━━━ TEXTE PRÉSENTÉ
Charles Carrier (sharl-a-c@globetrotter.net)

Description lyrique du contre-sommet. Réflexions sur la professionnalisation du militantisme et sur le rôle de l'anarchisme. La musique tribale, la danse et les chants. Exhortation au changement.

Je m'étais toujours demandé si j'étais seul à espérer qu'un monde meilleur soit possible. Bien sûr, je savais qu'il y avait d'autres gens étranges qui osaient rêver, mais, jusqu'à hier, je ne savais pas à quel point nous étions nombreux. Québec, le samedi 21 avril 2001, 12h30, quittant ma maison pour aller rejoindre les troupes qui étaient déjà en route pour prendre le Mur d'assaut, je n'aurais pas pu croire que je ne reviendrais jamais dans ma demeure... du moins, pas dans cette demeure que j'avais connue, car l'Apocalypse allait se faire connaître dans la Cité. En fait, le Siège du Périmètre d'Exclusivité était beaucoup plus symbolique que réel, car une fois que la Grande Muraille de la Cime, érigée pour repousser les barbares, fut mise à bas, personne ne tenta d'atteindre le Sommet des Amisriches. Au plus se contenta-t-on d'occuper l'espace. Symboliquement. Jusqu'à ce que les agents de l'ordre établi reviennent à la charge. C'est donc dire que l'océan de manifestants se comporta comme n'importe quel océan. Des vagues, certaines grandes et fortes, d'autres douces mais tenaces, s'élancèrent contre le Symbole de l'Exclusion, allant et venant au gré des vents lacrymogéniques qui créèrent tant de remous. Toujours, dans cette vision d'affrontement sans fin, l'on pouvait apercevoir les êtres sombres masqués et déterminés se ruer sur les projectiles fumi-gênants et s'emparer de ces serpents crachants un déstabilisant venin pour les retourner à l'expéditeur sans timbre-poste, hurlant d'audace comme des démons drapés des fumées de l'enfer. Et chaque fois, en hommage à leur courage, la communauté manifestive entonna l'hymne primal de la révolte. Oui ! la révolte ! Alors que ceux qui semblent diriger s'enfermaient dans leur tour d'ivoire et croyaient pouvoir nous faire avaler la pilule du doux commerce, la population fit volteface !
━━━━━━
━━━ DOCUMENTS FOURNIS
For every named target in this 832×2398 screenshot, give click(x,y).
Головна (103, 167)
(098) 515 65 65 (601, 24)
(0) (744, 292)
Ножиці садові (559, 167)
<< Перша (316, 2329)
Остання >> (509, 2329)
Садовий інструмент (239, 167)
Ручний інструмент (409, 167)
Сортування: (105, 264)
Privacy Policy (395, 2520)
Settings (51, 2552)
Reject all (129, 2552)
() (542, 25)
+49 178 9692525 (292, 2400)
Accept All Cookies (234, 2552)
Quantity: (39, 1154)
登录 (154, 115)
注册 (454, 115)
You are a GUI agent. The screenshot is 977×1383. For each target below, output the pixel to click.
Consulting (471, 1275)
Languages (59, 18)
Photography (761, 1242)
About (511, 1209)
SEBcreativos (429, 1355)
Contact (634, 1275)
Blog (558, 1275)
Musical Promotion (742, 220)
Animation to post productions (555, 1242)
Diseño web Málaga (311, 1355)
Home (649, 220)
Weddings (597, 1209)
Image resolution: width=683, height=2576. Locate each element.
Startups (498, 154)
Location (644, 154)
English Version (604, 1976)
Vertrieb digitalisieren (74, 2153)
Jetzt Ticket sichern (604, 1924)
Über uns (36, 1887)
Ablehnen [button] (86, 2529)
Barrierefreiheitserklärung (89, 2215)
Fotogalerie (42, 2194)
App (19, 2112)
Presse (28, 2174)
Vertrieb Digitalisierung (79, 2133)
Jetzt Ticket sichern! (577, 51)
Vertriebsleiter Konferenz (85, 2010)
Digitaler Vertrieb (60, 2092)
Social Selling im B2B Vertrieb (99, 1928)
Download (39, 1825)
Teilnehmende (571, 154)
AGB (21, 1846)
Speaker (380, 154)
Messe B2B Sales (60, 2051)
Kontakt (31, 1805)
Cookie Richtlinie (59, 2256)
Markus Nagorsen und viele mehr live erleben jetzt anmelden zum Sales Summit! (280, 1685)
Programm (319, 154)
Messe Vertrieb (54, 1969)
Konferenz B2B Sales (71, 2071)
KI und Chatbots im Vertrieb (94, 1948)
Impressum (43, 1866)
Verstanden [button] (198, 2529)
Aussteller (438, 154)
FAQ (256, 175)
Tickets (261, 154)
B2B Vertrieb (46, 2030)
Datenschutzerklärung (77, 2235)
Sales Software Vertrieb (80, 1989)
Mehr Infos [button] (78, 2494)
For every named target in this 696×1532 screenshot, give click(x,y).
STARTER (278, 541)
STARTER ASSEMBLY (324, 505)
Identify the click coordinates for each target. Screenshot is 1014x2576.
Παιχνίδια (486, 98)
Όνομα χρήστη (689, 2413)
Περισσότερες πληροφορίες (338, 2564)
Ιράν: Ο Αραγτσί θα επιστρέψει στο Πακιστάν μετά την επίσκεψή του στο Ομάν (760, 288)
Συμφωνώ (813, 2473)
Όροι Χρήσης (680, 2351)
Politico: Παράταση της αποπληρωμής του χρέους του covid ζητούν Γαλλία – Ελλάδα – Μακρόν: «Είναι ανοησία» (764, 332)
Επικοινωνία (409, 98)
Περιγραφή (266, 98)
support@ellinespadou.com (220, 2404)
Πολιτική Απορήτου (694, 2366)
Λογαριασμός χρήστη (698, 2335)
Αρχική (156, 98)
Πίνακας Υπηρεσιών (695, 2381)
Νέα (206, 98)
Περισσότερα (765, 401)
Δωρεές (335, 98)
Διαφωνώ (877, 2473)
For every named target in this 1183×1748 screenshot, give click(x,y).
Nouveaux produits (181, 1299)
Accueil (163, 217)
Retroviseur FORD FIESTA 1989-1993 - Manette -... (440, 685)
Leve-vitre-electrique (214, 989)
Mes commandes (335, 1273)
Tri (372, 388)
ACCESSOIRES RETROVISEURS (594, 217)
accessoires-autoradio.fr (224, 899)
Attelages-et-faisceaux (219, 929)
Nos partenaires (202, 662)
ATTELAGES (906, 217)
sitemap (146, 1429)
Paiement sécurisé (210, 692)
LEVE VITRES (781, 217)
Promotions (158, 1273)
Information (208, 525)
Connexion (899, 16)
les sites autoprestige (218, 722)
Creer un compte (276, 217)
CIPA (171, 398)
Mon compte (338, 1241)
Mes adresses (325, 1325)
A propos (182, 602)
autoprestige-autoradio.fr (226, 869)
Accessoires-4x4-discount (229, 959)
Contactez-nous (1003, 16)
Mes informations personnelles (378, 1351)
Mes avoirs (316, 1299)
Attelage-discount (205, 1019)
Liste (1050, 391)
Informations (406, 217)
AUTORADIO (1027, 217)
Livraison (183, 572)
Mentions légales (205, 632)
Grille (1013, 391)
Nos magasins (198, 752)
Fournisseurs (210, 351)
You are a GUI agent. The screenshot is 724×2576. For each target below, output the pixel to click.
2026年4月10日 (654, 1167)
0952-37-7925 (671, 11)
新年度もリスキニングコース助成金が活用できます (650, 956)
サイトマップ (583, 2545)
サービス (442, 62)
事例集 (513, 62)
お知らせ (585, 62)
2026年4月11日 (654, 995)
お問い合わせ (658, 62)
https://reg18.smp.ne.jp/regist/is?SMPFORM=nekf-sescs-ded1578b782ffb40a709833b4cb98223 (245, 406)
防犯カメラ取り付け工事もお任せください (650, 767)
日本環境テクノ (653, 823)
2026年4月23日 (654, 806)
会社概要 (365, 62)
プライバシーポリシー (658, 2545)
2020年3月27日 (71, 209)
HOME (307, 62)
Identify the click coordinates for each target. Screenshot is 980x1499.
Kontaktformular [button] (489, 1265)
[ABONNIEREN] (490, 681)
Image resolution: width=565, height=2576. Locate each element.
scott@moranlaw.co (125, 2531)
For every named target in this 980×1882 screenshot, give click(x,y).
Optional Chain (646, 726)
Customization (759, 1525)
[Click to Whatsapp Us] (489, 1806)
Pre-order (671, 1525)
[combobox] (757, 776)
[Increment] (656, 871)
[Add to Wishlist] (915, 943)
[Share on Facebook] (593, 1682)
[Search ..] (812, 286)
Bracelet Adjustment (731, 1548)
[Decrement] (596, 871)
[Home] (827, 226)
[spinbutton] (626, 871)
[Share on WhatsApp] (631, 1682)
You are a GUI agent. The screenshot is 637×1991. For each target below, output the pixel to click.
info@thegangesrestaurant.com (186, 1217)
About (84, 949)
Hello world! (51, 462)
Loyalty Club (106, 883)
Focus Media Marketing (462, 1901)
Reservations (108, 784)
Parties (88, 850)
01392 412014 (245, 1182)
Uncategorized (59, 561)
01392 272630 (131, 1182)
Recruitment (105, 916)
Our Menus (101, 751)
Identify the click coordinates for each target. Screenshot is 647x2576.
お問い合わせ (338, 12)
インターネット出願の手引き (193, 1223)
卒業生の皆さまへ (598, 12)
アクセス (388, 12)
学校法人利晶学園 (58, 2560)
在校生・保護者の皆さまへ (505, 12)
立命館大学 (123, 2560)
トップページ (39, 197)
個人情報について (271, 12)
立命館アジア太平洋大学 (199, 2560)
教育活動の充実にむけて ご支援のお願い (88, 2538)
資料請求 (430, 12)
━━━━━━
CONSIGNES DE L'EXERCICE:
- A) Extrayez du récit du contre-sommet le passage qui commence par « Description lyrique du » et se termine par « Exhortation au changement. ».
- B) Dans le récit du contre-sommet, relevez toutes les phrases du court résumé placé avant la narration.
Les items constituent un matériel distinct du récit du contre-sommet.

RÉPONSES DANS L'ORDRE:
- A)
Description lyrique du contre-sommet. Réflexions sur la professionnalisation du militantisme et sur le rôle de l'anarchisme. La musique tribale, la danse et les chants. Exhortation au changement.

- B)
- Description lyrique du contre-sommet.
- Réflexions sur la professionnalisation du militantisme et sur le rôle de l'anarchisme.
- La musique tribale, la danse et les chants.
- Exhortation au changement.